Wer von der E4 in Richtung Osten ausschert, betritt ein Stück Schweden, dessen Straßenkarten sich gelegentlich wie Astrid-Lindgren-Bibliografien lesen. Es ist jene schwedische Region, in der die Kinderbuchautorin ihre eigene glückliche Kindheit erlebte und deren Orte, Landschaften und Menschen in ihre Werke einfließen ließ: Terra Lindgreniensis. Småland heißt das gute Stück Land offiziell - eine Provinz mit doppeltem Boden, überlagert bereits im historischen Sinne. Abwechselnd erhoben dänische und schwedische Könige

Ansprüche auf die Region, was in der Regel so weit ging, dass sich die "sma landen", die "kleinen Länder", aus den Kriegen der beiden Rivalen nach Möglichkeit heraushielten. Und dass sie einmal diese Steuern zahlten und einmal jene - und das wäre eigentlich schon das Stichwort, da doch gerade ein neues Wortfetzengespenst aus dem Kinderbuch-Off auftaucht.

"Kumminalsteuer!"

Es schreit laut "Kumminalsteuer!", und irgendwie wirkt das Wort wie ein Schlag in die Magengrube, weil sich mit ihm ein Zitat verbindet, das ein bisschen von jenem lebenslänglichen Elend weiterreicht, zu dem der verdonnert wird, der die Fertiggerichte, in die er unterwegs seine Plastikzinken versenkt, bereits selbst bezahlen muss. "Große Menschen? Haben nur einen Haufen langweiliger Arbeit und komische Kleider und Hühneraugen und Kumminalsteuern", lautet der ganze Sager dazu. Es sollte nicht das letzte Wort bleiben, das Pippi in ihrer angestammten Heimat hat.

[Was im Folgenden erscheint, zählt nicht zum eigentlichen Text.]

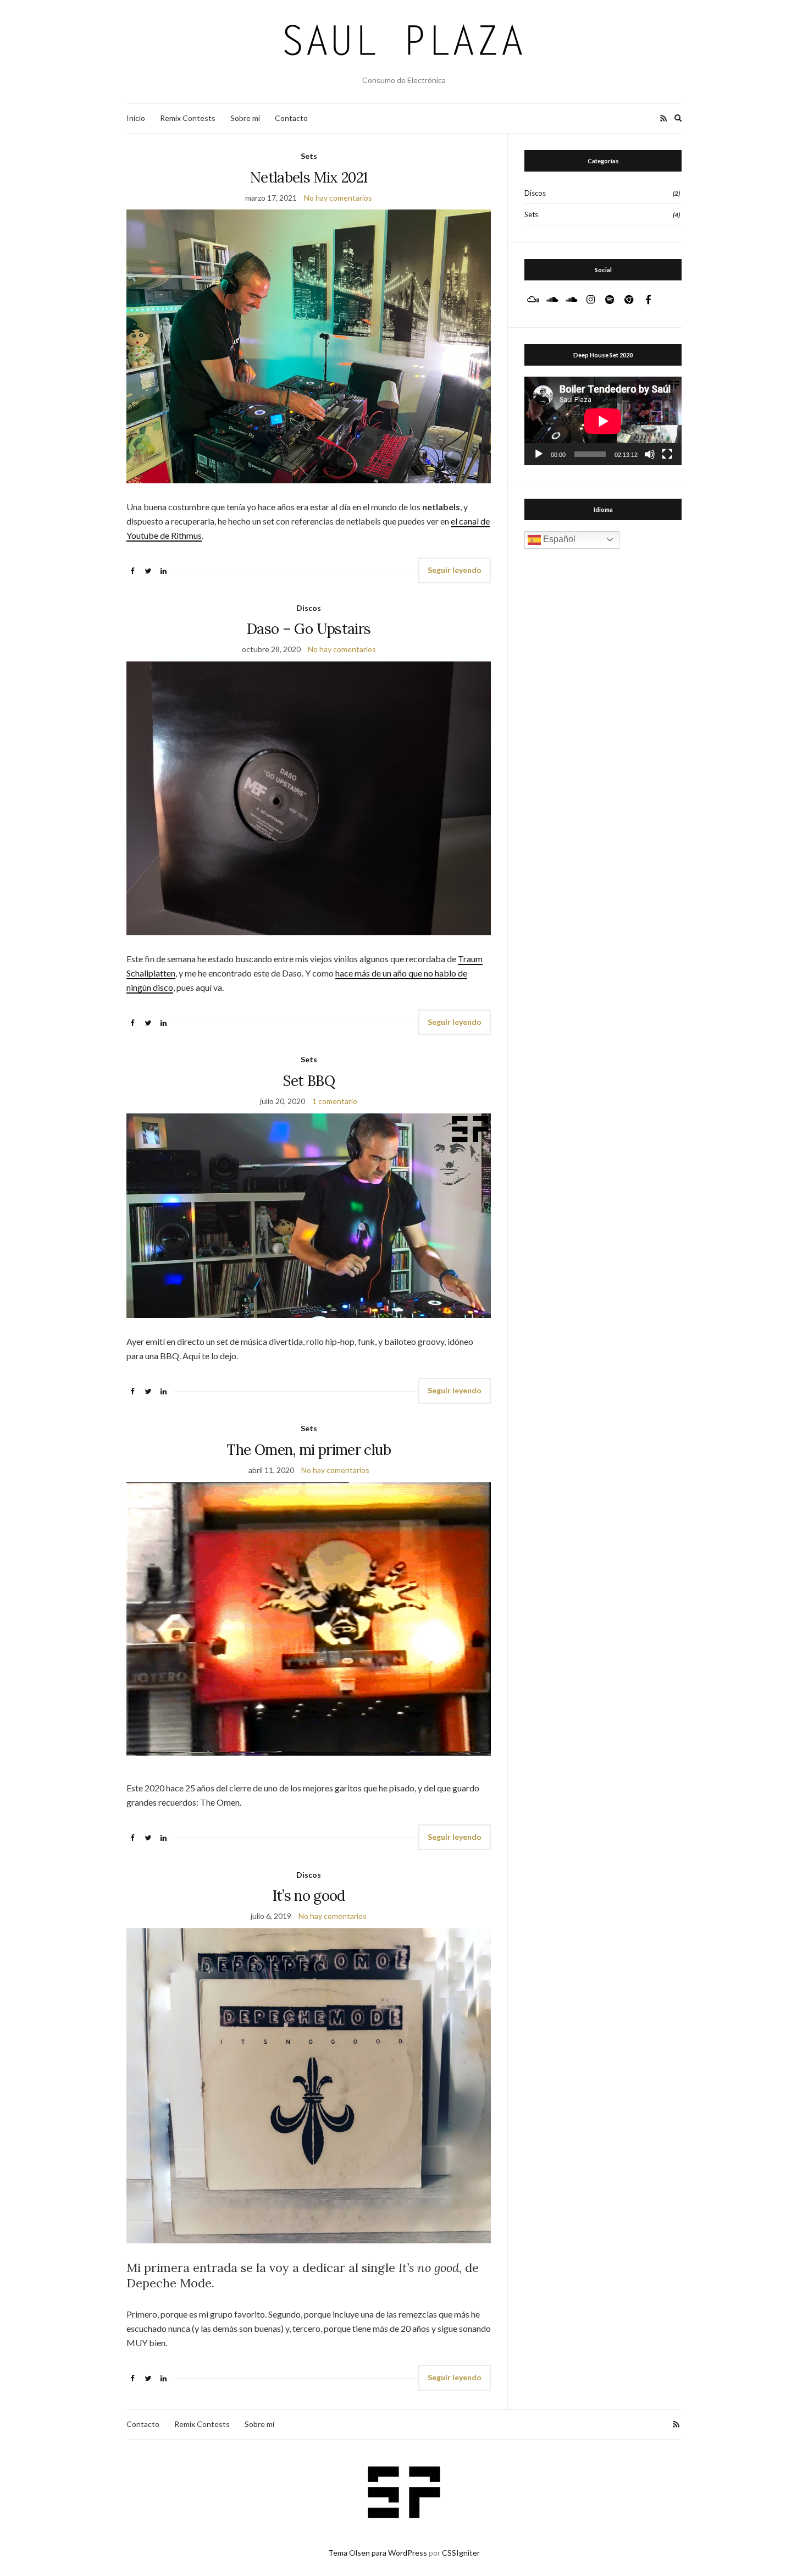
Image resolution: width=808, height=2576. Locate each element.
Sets (309, 156)
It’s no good (309, 1896)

Wer in diesem Sommer Småland besucht, kann eine Reihe von Gründen dafür haben: die reizvolle, von Wäldern und Seen gesäumte Gegend etwa, deren Krüppelbirken, Moore und Wollgrasteppiche im Store-Mosse-Nationalpark wie ein versehentlich nach Süden verrutschtes Stück Lappland wirken.

Vielleicht will man die Gegend aber auch bloß vor dem Run auf die anstehenden Festivalaktivitäten erleben, die im kommenden Sommer den runden Hunderter der 1907 hier geborenen Astrid Lindgren begleiten werden - und dabei in aller Ruhe mit einem Veteranen der Pippi-Langstrumpf-Filme über Herrn Nilsson und alte Zeiten plaudern. Der Schauspieler heißt Rosalia und ist eigentlich ein Herr im roten Federnkleid, der steppen kann und fliegen und fünfzig Wörter krächzen und der sein ganz privates Taka-Tuka-Land in Jönköping gefunden hat. "Tropikhuset" heißt es - Tropenhaus. Die Adresse des frechen roten Aras aus den Pippi-Filmen, der mittlerweile in den Sechzigern ist, ist bestenfalls ein Kickstart in die mit Lindgren'schen Handlungssträngen dicht durchwirkte Region.

"Wo ist Bullerbü?"

Das erfährt auch, wer mit dem Reiseführer "Wo ist Bullerbü?" durch Småland zieht und nach akkurater Anleitung Ronja Räuberstochters Wälder, die drei Höfe von Bullerbü oder Michels Holzschuppen besucht - Wege allesamt, an denen sich reale Drehorte und assoziative Landschaften der Autorin reizvoll überlagern.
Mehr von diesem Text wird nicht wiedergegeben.